**Required action**: The stretch wanted below opens at the line containing "Switch to the Temperatures" and closes at the line containing "Task: Open the 帮助 help menu". Please return it exactly, with no other lines.

**Available data**:
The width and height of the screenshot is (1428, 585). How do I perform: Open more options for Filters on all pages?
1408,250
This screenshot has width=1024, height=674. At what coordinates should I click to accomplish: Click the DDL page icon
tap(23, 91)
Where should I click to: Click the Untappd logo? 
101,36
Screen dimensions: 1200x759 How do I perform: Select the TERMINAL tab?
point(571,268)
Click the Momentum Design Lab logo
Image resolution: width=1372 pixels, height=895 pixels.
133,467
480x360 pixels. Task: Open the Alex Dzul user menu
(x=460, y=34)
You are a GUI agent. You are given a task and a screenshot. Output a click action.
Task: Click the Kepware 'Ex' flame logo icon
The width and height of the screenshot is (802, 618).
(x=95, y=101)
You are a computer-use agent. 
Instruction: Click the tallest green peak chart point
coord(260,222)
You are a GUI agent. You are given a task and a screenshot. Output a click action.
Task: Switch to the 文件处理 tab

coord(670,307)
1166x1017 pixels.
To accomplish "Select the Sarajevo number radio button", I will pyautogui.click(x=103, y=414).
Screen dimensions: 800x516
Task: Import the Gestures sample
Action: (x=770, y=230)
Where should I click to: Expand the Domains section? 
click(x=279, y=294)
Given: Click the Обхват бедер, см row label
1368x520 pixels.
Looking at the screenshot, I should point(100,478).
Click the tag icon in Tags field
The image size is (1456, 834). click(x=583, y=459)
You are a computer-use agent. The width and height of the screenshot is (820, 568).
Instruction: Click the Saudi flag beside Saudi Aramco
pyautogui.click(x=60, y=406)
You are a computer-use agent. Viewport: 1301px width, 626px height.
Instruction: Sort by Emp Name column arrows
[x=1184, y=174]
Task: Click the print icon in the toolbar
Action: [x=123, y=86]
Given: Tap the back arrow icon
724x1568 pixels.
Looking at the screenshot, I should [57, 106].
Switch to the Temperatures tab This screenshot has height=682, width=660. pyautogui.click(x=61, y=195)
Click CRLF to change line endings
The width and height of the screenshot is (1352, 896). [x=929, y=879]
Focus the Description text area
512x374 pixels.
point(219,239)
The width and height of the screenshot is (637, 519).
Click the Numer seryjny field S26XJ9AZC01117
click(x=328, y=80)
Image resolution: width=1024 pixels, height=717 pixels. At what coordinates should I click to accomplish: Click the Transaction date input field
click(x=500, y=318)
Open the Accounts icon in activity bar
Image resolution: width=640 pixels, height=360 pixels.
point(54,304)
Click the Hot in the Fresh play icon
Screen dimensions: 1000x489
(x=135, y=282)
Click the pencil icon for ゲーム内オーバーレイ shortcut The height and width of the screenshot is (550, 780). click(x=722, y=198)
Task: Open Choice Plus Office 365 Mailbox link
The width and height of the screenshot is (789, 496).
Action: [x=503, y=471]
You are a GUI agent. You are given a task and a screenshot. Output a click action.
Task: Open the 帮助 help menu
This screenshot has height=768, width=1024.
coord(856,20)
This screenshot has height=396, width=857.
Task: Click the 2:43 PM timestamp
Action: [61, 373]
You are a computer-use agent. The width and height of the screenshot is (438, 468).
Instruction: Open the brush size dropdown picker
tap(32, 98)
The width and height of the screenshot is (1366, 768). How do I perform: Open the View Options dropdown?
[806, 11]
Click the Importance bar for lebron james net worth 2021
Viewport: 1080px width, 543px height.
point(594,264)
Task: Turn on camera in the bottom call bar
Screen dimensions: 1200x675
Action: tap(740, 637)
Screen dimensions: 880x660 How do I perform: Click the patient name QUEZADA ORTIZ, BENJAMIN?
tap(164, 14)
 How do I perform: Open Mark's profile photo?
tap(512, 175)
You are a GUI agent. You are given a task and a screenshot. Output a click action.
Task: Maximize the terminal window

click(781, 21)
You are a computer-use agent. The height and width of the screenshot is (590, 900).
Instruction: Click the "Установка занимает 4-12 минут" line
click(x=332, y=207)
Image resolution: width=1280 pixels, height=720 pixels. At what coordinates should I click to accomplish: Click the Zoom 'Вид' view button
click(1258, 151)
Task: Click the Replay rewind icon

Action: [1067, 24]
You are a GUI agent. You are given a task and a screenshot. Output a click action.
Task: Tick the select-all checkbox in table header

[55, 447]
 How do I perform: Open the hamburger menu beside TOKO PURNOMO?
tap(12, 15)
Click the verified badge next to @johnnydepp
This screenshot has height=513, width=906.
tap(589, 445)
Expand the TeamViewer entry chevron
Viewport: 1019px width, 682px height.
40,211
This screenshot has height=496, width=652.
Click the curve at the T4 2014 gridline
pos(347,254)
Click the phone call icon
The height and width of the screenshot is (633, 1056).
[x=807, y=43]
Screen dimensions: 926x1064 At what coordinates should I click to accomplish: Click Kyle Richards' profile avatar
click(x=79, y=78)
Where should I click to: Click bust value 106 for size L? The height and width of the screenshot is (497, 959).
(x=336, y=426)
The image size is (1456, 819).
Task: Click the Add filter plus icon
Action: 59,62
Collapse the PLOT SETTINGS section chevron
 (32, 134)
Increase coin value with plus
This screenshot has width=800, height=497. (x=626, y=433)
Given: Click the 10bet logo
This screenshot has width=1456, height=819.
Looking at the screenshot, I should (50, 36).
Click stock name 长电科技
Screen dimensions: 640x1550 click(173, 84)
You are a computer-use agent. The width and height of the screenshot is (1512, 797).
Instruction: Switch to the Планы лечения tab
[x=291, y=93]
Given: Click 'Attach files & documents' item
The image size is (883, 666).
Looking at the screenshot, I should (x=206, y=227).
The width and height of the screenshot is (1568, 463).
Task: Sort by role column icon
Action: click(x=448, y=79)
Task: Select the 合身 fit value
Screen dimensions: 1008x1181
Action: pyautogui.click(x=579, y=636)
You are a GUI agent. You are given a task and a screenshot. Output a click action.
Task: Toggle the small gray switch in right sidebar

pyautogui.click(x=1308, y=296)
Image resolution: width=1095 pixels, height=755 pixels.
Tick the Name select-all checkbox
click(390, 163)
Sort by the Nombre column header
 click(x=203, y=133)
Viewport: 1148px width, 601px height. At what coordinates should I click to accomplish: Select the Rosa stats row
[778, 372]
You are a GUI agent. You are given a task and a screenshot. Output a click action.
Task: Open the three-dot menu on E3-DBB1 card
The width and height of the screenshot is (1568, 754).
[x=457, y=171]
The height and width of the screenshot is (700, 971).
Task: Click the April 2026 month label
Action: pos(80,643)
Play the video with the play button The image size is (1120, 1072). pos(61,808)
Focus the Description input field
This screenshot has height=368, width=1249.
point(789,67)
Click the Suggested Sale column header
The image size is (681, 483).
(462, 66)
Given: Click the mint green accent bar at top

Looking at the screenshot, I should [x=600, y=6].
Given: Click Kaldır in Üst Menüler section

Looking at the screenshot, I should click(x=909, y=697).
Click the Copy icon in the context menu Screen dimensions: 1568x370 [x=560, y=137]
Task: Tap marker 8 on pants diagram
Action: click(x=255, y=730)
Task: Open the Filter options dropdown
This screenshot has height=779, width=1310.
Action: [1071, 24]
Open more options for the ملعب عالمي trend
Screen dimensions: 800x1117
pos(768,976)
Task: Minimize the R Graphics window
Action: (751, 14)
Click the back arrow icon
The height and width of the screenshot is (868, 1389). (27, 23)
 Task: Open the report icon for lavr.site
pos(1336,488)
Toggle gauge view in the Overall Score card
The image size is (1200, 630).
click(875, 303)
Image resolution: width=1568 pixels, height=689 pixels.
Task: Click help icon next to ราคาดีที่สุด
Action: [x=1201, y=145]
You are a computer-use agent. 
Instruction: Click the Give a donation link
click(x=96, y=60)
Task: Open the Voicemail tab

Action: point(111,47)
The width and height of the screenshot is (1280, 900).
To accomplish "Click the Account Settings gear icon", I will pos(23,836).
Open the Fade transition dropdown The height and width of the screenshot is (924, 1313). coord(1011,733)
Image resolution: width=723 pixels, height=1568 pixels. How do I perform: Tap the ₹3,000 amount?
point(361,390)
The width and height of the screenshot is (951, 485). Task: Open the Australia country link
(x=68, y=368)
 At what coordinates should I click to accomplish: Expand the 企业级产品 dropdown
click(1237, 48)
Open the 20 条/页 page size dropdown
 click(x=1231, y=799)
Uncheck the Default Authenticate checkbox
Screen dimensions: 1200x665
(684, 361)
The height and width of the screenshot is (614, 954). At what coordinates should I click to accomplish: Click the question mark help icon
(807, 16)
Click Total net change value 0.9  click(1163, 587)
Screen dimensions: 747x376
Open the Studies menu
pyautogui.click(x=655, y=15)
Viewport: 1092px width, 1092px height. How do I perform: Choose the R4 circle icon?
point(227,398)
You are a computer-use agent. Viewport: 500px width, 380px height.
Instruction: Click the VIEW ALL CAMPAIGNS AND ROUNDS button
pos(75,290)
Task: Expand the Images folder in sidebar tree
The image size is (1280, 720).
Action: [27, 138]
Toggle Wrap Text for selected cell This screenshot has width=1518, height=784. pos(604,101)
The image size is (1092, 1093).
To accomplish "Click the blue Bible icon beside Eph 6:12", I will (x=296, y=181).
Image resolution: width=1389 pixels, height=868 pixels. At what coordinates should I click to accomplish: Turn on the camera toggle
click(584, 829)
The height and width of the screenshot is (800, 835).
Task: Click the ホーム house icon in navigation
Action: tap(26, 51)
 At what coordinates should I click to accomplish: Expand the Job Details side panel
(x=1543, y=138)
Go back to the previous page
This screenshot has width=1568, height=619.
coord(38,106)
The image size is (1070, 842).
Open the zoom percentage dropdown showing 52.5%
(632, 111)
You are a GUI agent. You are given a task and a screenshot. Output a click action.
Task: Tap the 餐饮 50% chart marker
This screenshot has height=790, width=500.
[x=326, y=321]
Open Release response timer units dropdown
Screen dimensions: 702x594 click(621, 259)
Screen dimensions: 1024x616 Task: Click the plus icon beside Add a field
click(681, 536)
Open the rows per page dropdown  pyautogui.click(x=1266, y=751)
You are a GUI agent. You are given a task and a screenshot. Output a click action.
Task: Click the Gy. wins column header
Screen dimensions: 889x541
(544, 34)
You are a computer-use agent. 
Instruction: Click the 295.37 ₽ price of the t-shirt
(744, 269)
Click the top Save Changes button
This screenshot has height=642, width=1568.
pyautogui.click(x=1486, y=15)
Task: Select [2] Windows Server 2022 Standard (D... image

**Response area**:
Switch to the Temperatures tab This screenshot has height=682, width=660. pyautogui.click(x=61, y=195)
Click CRLF to change line endings
The width and height of the screenshot is (1352, 896). [x=929, y=879]
Focus the Description text area
512x374 pixels.
point(219,239)
The width and height of the screenshot is (637, 519).
Click the Numer seryjny field S26XJ9AZC01117
click(x=328, y=80)
Image resolution: width=1024 pixels, height=717 pixels. At what coordinates should I click to accomplish: Click the Transaction date input field
click(x=500, y=318)
Open the Accounts icon in activity bar
Image resolution: width=640 pixels, height=360 pixels.
point(54,304)
Click the Hot in the Fresh play icon
Screen dimensions: 1000x489
(x=135, y=282)
Click the pencil icon for ゲーム内オーバーレイ shortcut The height and width of the screenshot is (550, 780). click(x=722, y=198)
Task: Open Choice Plus Office 365 Mailbox link
The width and height of the screenshot is (789, 496).
Action: [x=503, y=471]
You are a GUI agent. You are given a task and a screenshot. Output a click action.
Task: Open the 帮助 help menu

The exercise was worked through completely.